We arranged our results by lowest average temperature, but we have to admit that some readers might not think this is fair. The reason is that our graphics driver would kick the card into thermal-protection mode whenever the GPU exceeded 95° Celsius.
That means a room temperature of only 21° would cause the graphics card to kick down in the “leading” configuration, and that the only two acceptable cases were Lian-Li’s PC-Q08 and SilverStone’s tiny SG06B. But how could this be?
Our test card is a dual-fan design that feeds half of its exhaust out the back of the case and the other half into the case. Because the second fan is completely shrouded by the side panels of the SG07B and Mini-Tank, it received only pre-heated air from the first fan. Ouch. Size was not even an issue here, as proximity to an unvented portion of the side panel made all the difference.

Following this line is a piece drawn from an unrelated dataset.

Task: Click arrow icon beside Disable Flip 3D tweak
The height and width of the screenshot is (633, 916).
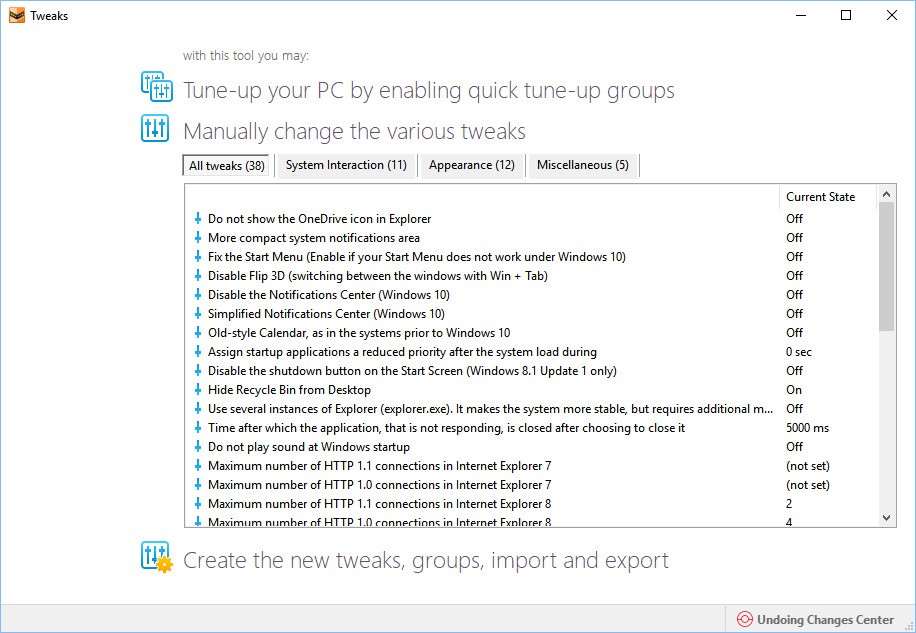Action: [198, 276]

Yet, not all cards have dual fans, so we went on to retest the SG07B and Mini-Tank with an equally-challenging card that used a single-fan, blower-type cooler. While blower-type GPU coolers are ideal for reducing case temperature, power-throttling on current models like AMD’s Radeon HD 6950 and Nvidia’s GeForce GTX 580 would have made consistent results almost impossible to achieve. Finding a blower-type card without this limitation forced us to step back to our older samples.
The card we chose, Gigabyte’s 2 GB GeForce GTX 285, runs around 5° hotter, yet has around 5° more thermal headroom before it kicks into a lower-performance mode.
The results are pretty impressive, as the SG07’s GPU temperature rises to only 4° over the open platform (using the same GeForce GTX 285), while the Mini-Tank is only 6° warmer than the open platform. We credit SilverStone’s foam air duct for the case’s 2° advantage over the larger competitor, and case fan speed didn’t affect GPU temperature with that duct in place.
Getting back to our original tests, SilverStone’s SG07 has the lowest average noise level, while Lian-Li’s PC-Q08 did the best job of hushing our noisy graphics card. This result also makes sense, because the graphics card cooling fans faced the PC-Q08’s bottom, rather than side-panel vents.
An intake fan that blows directly on the CPU, along with the lowest average noise, gives SilverStone’s SG07B the highest cooling-to-noise ratio, but only when its fan is in low-speed mode. Lian-Li follows with a close second-place finish, and is the quietest case that properly supports the thermal design of our original graphics card.